Re: I cant start IV's!
I would not say that starting IVs is my favorite thing to do, nor is it something I do on a regular basis...but I have gotten better at it as the years have gone by. I had never ever started an IV in nursing school (sim lab doesn't count!) and was a RN for about a year before I started one succesfully.
This may come as a surprise, but working at a rural community health center gave me more IV practice than working on a med/surg as a new grad! At the CHC, the summer months brought an onslaught of migrant farmworkers (our focus patient population anyway) with a) GI illnesses gotten by drinking dirty water; b) green tobacco sickness; or c) HHNK.
So....they all got IVs. There would be some days we'd go down the hall starting IVs and running fluids in everybody (tobacco sickness, especially, as the guys would come in in groups).

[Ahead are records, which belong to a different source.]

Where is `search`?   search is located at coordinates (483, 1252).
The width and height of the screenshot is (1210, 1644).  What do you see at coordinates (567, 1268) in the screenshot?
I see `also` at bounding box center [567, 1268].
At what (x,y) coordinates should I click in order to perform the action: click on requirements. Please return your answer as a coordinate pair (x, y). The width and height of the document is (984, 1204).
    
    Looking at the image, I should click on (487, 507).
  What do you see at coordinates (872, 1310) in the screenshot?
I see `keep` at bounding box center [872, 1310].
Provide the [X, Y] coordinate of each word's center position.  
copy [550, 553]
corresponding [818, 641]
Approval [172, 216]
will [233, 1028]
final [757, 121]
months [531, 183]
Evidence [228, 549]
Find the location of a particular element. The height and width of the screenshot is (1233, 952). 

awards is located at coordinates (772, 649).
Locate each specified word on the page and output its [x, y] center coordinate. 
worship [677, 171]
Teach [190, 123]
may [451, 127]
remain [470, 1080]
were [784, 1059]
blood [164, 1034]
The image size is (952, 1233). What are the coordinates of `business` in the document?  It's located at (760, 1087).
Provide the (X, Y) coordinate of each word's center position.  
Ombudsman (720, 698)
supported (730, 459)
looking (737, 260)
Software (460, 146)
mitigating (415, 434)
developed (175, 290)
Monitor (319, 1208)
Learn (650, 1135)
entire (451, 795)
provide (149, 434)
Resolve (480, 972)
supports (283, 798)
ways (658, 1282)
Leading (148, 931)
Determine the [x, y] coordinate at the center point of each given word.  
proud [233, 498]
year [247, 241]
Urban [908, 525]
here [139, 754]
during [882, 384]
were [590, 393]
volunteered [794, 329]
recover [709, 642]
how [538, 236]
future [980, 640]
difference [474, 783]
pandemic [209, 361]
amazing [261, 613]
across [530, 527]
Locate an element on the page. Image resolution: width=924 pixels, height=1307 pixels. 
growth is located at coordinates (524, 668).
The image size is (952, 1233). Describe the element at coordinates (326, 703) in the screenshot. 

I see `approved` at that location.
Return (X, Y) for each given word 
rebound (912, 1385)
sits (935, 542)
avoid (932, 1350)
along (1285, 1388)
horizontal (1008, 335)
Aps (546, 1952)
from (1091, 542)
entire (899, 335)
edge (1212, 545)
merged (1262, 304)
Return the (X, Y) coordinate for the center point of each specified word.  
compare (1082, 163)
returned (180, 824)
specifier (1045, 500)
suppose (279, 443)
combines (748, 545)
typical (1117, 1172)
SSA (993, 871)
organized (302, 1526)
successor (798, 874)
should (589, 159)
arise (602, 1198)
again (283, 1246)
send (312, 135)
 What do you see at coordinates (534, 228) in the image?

The first few sticks were really embarrassing, especially because these were healthy folks with garden hoses for veins, and I blew them! My supervisor kept on me to keep working on it, keep doing it, and you'll get it. And guess what? She was right.
There is a certain level of a) confidence; and b) psychomotor skill/muscle memory that one has to have before being able to 'get' IVs with any sort of regularity. That takes longer for some than for others, but if you keep at it, you will eventually get it.
I work on a mother-baby/antepartum floor, and we don't start a lot of IVs there. I will say this, though - for me, it's far easier to start one 'under the gun', so to speak, than when I'm relaxed. (A previously rock-solid antepartum whose body decides it's time to go *now*, or a bad postpartum hemorrhage, for example.) Maybe it's because muscle memory takes over rather than the higher brain trying to 'think it through' too much.